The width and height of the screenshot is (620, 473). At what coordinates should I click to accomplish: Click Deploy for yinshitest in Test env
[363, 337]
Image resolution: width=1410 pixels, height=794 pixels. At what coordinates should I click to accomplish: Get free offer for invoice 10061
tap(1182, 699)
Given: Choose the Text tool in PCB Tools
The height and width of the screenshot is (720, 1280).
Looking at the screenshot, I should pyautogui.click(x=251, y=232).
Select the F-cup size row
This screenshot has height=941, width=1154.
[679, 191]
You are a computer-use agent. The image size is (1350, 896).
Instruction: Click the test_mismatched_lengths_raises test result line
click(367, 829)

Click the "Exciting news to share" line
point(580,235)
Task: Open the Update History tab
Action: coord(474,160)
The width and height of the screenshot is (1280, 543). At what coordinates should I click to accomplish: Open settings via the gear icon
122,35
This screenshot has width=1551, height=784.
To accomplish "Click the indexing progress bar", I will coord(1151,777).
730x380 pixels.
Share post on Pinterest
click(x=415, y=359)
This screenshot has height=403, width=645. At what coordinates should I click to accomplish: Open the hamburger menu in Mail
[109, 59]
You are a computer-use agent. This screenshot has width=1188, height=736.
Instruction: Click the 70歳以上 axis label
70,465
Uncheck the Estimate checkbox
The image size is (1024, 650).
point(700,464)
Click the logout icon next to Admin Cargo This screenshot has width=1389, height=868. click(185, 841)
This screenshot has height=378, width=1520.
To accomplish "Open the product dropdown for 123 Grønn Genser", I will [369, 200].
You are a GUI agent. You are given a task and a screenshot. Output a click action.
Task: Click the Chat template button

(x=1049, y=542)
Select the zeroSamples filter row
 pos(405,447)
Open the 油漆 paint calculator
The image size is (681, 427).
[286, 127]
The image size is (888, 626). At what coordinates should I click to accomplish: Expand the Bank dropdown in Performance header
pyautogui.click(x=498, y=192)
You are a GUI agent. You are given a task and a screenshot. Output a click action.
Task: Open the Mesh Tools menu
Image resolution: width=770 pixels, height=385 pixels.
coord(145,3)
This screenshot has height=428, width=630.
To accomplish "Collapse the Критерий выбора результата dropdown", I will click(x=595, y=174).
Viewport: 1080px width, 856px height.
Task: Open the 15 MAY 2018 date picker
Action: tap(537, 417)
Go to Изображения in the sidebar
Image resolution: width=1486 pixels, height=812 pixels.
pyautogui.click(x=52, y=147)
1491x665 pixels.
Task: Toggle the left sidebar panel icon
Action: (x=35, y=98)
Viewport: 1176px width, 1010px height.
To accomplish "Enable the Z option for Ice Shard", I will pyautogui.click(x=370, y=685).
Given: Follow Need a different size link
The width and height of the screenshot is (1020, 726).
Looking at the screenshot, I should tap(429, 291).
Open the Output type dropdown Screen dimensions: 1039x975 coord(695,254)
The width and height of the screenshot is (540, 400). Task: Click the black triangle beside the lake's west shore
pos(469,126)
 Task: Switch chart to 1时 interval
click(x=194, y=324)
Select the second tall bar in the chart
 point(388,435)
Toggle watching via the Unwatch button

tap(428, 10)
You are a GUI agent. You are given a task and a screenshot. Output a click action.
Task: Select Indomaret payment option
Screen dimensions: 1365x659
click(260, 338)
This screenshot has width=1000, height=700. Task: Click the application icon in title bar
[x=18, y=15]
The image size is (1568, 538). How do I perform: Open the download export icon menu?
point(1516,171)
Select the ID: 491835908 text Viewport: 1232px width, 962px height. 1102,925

--- What you need to do ---
Give the material above again in its entirety, exactly as it appears.

--- Solution for this problem ---
The width and height of the screenshot is (620, 473). At what coordinates should I click to accomplish: Click Deploy for yinshitest in Test env
[363, 337]
Image resolution: width=1410 pixels, height=794 pixels. At what coordinates should I click to accomplish: Get free offer for invoice 10061
tap(1182, 699)
Given: Choose the Text tool in PCB Tools
The height and width of the screenshot is (720, 1280).
Looking at the screenshot, I should pyautogui.click(x=251, y=232).
Select the F-cup size row
This screenshot has height=941, width=1154.
[679, 191]
You are a computer-use agent. The image size is (1350, 896).
Instruction: Click the test_mismatched_lengths_raises test result line
click(367, 829)

Click the "Exciting news to share" line
point(580,235)
Task: Open the Update History tab
Action: coord(474,160)
The width and height of the screenshot is (1280, 543). At what coordinates should I click to accomplish: Open settings via the gear icon
122,35
This screenshot has width=1551, height=784.
To accomplish "Click the indexing progress bar", I will coord(1151,777).
730x380 pixels.
Share post on Pinterest
click(x=415, y=359)
This screenshot has height=403, width=645. At what coordinates should I click to accomplish: Open the hamburger menu in Mail
[109, 59]
You are a computer-use agent. This screenshot has width=1188, height=736.
Instruction: Click the 70歳以上 axis label
70,465
Uncheck the Estimate checkbox
The image size is (1024, 650).
point(700,464)
Click the logout icon next to Admin Cargo This screenshot has width=1389, height=868. click(185, 841)
This screenshot has height=378, width=1520.
To accomplish "Open the product dropdown for 123 Grønn Genser", I will [369, 200].
You are a GUI agent. You are given a task and a screenshot. Output a click action.
Task: Click the Chat template button

(x=1049, y=542)
Select the zeroSamples filter row
 pos(405,447)
Open the 油漆 paint calculator
The image size is (681, 427).
[286, 127]
The image size is (888, 626). At what coordinates should I click to accomplish: Expand the Bank dropdown in Performance header
pyautogui.click(x=498, y=192)
You are a GUI agent. You are given a task and a screenshot. Output a click action.
Task: Open the Mesh Tools menu
Image resolution: width=770 pixels, height=385 pixels.
coord(145,3)
This screenshot has height=428, width=630.
To accomplish "Collapse the Критерий выбора результата dropdown", I will click(x=595, y=174).
Viewport: 1080px width, 856px height.
Task: Open the 15 MAY 2018 date picker
Action: tap(537, 417)
Go to Изображения in the sidebar
Image resolution: width=1486 pixels, height=812 pixels.
pyautogui.click(x=52, y=147)
1491x665 pixels.
Task: Toggle the left sidebar panel icon
Action: (x=35, y=98)
Viewport: 1176px width, 1010px height.
To accomplish "Enable the Z option for Ice Shard", I will pyautogui.click(x=370, y=685).
Given: Follow Need a different size link
The width and height of the screenshot is (1020, 726).
Looking at the screenshot, I should tap(429, 291).
Open the Output type dropdown Screen dimensions: 1039x975 coord(695,254)
The width and height of the screenshot is (540, 400). Task: Click the black triangle beside the lake's west shore
pos(469,126)
 Task: Switch chart to 1时 interval
click(x=194, y=324)
Select the second tall bar in the chart
 point(388,435)
Toggle watching via the Unwatch button

tap(428, 10)
You are a GUI agent. You are given a task and a screenshot. Output a click action.
Task: Select Indomaret payment option
Screen dimensions: 1365x659
click(260, 338)
This screenshot has width=1000, height=700. Task: Click the application icon in title bar
[x=18, y=15]
The image size is (1568, 538). How do I perform: Open the download export icon menu?
point(1516,171)
Select the ID: 491835908 text Viewport: 1232px width, 962px height. 1102,925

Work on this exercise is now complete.